**Document extract:**
# Looking for a early safety frame



## slowroller1842 (Apr 6, 2010)

I'm interested in buying a turn of the (last) century safety frame.  I'm not too picky at this point.  I kind of just want to see what's available and go from there.  Thanks.


----------



## ace (Apr 7, 2010)

Boys or girls frame? Price range?
Ace.


----------



## slowroller1842 (Apr 7, 2010)

A boys frame.  Ideally i'm looking for something under $200.  I guess I should educate myself more on these bikes. (I'm a prewar balloon guy that's branching out) Are there any goods books out there on this era of bikes?  I've learned a few things from the book American Bicycles and also from browsing the Copake site.  I've seen some cool smaller racer/track type frames with original paint and badges in this price range but I'm not sure how common that is. A fairly complete bike would be considered as well. Thanks.


----------



## ace (Apr 8, 2010)

I have an early 1890s boys frame with some extras on it but it's above your price range ($350). I also have a complete 1897 boys bike (no headbadge) with adjustable handle bars, cained seat, rat trap peddles, large sprocket, and wood wheels ($650). I like prewar balloon bikes and like to trade also. email me for pics if your interested. 
Thanks!
Ace


----------



## slowroller1842 (Apr 12, 2010)

Thanks ace. I'd love to see some pics.  PM sent.


----------



## ace (Apr 13, 2010)

1897 bike


----------



## ace (Apr 13, 2010)

1897 cained seat.


----------



## ace (Apr 13, 2010)

1897 Adjustable bars.


----------



## ohdeebee (May 18, 2010)

Also looking for an old safety bike. Mens. Preferably pre-1900 but am open to other options. Sorry about hijacking the post!


----------



## mre straightbar (May 18, 2010)

so im curious if we ike these bikes and want to stick with period correct parts does that mean we have to ride in period correct garb?


----------



## ohdeebee (May 19, 2010)

mre straightbar said:


> so im curious if we ike these bikes and want to stick with period correct parts does that mean we have to ride in period correct garb?




I'm working with a local seamstress to see what she can do about that little issue. It just seems like the right thing to do.


----------

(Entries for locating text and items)
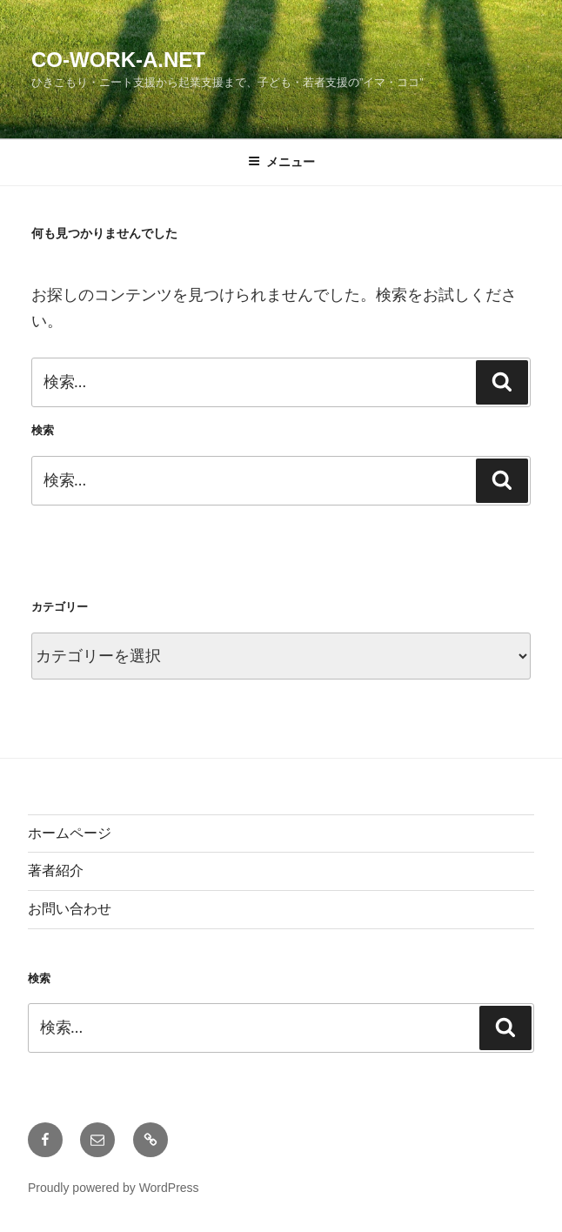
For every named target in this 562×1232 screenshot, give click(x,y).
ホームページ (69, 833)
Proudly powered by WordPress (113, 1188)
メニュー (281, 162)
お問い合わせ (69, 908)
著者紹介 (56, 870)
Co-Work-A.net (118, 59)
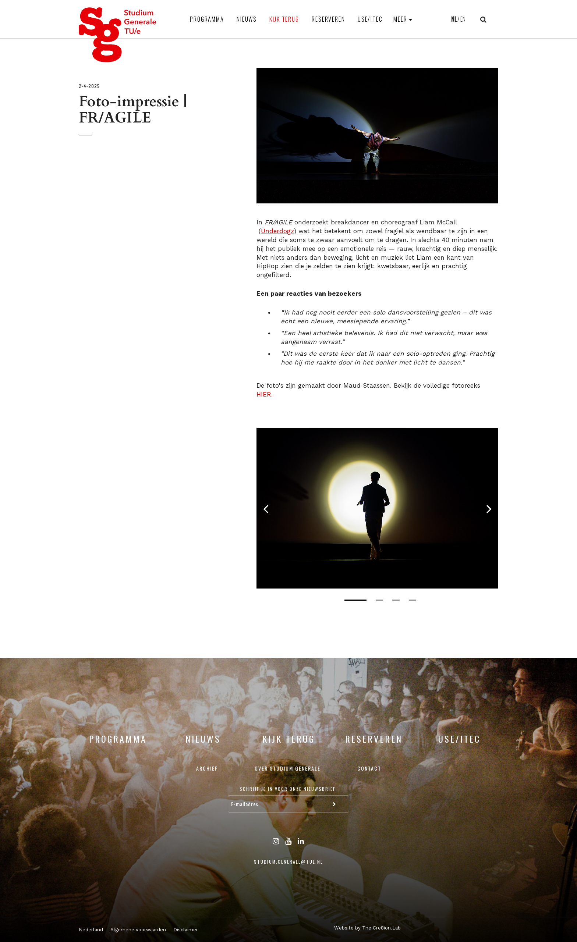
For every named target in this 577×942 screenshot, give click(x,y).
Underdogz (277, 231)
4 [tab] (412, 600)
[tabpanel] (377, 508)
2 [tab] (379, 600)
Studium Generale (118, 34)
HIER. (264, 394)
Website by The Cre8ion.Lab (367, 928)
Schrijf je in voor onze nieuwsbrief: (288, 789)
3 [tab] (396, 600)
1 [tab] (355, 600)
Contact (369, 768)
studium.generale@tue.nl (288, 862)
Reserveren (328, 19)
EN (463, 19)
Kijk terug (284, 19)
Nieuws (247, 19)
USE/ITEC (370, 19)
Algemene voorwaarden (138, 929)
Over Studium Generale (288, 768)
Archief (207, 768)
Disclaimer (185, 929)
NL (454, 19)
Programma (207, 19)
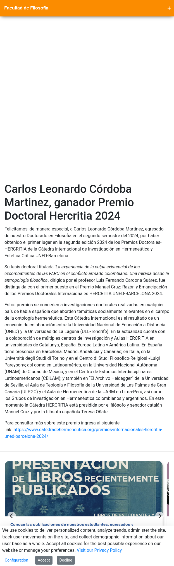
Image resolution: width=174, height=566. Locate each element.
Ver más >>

**What is needed:** Reproduce the safety frame thread word for word, in full. These entries have no connection to the safety frame thread.

**Solution for this exercise:**
# Looking for a early safety frame



## slowroller1842 (Apr 6, 2010)

I'm interested in buying a turn of the (last) century safety frame.  I'm not too picky at this point.  I kind of just want to see what's available and go from there.  Thanks.


----------



## ace (Apr 7, 2010)

Boys or girls frame? Price range?
Ace.


----------



## slowroller1842 (Apr 7, 2010)

A boys frame.  Ideally i'm looking for something under $200.  I guess I should educate myself more on these bikes. (I'm a prewar balloon guy that's branching out) Are there any goods books out there on this era of bikes?  I've learned a few things from the book American Bicycles and also from browsing the Copake site.  I've seen some cool smaller racer/track type frames with original paint and badges in this price range but I'm not sure how common that is. A fairly complete bike would be considered as well. Thanks.


----------



## ace (Apr 8, 2010)

I have an early 1890s boys frame with some extras on it but it's above your price range ($350). I also have a complete 1897 boys bike (no headbadge) with adjustable handle bars, cained seat, rat trap peddles, large sprocket, and wood wheels ($650). I like prewar balloon bikes and like to trade also. email me for pics if your interested. 
Thanks!
Ace


----------



## slowroller1842 (Apr 12, 2010)

Thanks ace. I'd love to see some pics.  PM sent.


----------



## ace (Apr 13, 2010)

1897 bike


----------



## ace (Apr 13, 2010)

1897 cained seat.


----------



## ace (Apr 13, 2010)

1897 Adjustable bars.


----------



## ohdeebee (May 18, 2010)

Also looking for an old safety bike. Mens. Preferably pre-1900 but am open to other options. Sorry about hijacking the post!


----------



## mre straightbar (May 18, 2010)

so im curious if we ike these bikes and want to stick with period correct parts does that mean we have to ride in period correct garb?


----------



## ohdeebee (May 19, 2010)

mre straightbar said:


> so im curious if we ike these bikes and want to stick with period correct parts does that mean we have to ride in period correct garb?




I'm working with a local seamstress to see what she can do about that little issue. It just seems like the right thing to do.


----------